もちろん最初のうちは帳簿の構造を理解するために自分で表を書くことも大切ですが、何十問も解く段階になれば、枠線作成に時間をかける必要性は低くなります。
学習の主役は「解くこと」であり、「表を作ること」ではありません。
最もおすすめなのは専用の練習用紙を作る方法
多くの受験生が実践しているのが、よく出る帳簿や精算表をあらかじめパソコンや手書きで作成し、複数枚コピーしておく方法です。
売掛金元帳、買掛金元帳、商品有高帳、精算表などを1枚ずつ作っておけば、問題演習のたびに枠線を書く必要がありません。
一度作れば試験直前まで繰り返し使用できるため、長期的には大幅な時間短縮になります。
ルーズリーフや方眼ノートを活用する
簿記学習者の中には方眼ノートを活用する人も少なくありません。
方眼ノートなら定規を使わなくても表を作りやすく、元帳や精算表の記入もスムーズになります。
また、ルーズリーフであれば必要な形式だけを大量に印刷してファイリングできるため、問題演習専用の帳簿集を作ることも可能です。
コピーを効率化するコツ
問題ごとに毎回コピーするのが面倒なら、頻出帳票だけをまとめて複数枚コピーしておくのがおすすめです。
| 帳票 | 推奨枚数 |
|---|---|
| 売掛金元帳 | 10〜20枚 |
| 買掛金元帳 | 10〜20枚 |
| 商品有高帳 | 10〜20枚 |
| 精算表 | 20〜30枚 |
まとめて準備しておけば、その後は問題を開いてすぐに解答へ取り掛かれます。
試験直前は本番形式を意識する
ある程度理解が進んだら、本試験と同じように問題用紙だけを見て帳票を自力で作成する練習も取り入れると良いでしょう。
ただし、それは試験慣れのための練習です。

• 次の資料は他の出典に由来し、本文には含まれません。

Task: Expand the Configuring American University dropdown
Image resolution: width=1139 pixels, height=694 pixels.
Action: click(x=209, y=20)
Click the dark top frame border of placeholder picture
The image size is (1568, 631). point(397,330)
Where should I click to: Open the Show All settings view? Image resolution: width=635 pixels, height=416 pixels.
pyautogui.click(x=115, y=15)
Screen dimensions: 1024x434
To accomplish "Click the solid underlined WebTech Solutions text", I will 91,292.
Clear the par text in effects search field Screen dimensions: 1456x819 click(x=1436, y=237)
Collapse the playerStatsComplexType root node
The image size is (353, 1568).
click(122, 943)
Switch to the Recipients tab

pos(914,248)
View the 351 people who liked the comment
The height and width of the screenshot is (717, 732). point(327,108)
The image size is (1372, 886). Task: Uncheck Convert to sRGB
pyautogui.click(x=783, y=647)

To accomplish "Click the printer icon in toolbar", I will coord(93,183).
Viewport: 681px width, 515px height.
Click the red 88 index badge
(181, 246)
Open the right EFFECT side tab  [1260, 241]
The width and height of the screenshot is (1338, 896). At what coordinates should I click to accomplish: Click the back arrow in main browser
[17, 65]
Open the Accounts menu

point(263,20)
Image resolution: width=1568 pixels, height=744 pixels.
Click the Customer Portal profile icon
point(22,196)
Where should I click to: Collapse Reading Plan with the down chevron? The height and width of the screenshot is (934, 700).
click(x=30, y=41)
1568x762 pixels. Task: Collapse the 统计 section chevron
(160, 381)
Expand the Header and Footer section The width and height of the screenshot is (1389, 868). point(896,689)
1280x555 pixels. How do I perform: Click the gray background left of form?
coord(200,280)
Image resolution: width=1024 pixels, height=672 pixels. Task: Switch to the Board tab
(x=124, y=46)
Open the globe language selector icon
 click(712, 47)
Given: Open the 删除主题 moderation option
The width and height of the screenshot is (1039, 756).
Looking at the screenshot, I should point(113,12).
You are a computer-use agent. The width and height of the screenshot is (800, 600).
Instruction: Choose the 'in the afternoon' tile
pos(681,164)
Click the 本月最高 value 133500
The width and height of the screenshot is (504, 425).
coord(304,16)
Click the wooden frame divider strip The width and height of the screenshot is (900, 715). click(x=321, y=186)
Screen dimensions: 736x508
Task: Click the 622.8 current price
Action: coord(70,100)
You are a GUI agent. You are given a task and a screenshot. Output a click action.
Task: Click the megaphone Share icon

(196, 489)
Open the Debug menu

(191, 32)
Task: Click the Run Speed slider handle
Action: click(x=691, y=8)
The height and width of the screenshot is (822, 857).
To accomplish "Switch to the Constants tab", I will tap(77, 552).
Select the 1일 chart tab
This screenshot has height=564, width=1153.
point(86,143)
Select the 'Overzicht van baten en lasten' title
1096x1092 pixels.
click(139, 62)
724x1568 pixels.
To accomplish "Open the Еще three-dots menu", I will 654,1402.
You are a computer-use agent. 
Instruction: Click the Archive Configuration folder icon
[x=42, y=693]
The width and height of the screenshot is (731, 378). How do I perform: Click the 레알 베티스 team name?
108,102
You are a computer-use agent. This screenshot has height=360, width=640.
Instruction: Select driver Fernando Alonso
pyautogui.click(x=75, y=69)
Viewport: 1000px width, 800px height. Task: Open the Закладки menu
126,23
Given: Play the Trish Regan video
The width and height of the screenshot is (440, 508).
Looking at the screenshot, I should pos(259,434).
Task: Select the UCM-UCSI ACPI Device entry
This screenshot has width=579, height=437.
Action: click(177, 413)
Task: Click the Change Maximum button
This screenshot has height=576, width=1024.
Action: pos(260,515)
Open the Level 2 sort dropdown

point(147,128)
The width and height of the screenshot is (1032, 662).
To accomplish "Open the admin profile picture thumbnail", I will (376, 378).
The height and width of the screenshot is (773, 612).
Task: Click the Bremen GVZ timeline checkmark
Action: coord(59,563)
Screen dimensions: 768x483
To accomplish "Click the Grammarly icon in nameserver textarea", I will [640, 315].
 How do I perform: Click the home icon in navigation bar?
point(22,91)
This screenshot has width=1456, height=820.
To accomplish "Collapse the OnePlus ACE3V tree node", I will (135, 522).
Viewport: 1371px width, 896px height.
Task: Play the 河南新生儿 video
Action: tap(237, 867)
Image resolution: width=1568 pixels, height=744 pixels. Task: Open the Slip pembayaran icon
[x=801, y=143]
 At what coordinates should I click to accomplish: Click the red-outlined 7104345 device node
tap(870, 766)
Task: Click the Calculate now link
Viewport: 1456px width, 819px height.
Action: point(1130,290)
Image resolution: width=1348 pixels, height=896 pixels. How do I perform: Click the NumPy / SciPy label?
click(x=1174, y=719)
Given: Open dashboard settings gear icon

学習初期や演習量を増やしたい時期は、枠線作成の手間を省いて問題数をこなす方が効率的です。
特に簿記3級は反復学習が重要なため、演習回数を増やせる環境づくりが合格への近道になります。
まとめ
簿記3級の学習で元帳や精算表の枠線を毎回書く必要はありません。帳票の構造を理解した後は、専用の練習用紙を作成したり、コピーをまとめて準備したりすることで、問題演習に集中できるようになります。
勉強時間は限られています。枠線作成に時間を使うよりも、仕訳や帳簿記入の反復練習に時間を充てる方が合格に直結します。自分が続けやすい方法を取り入れながら、効率よく学習を進めていきましょう。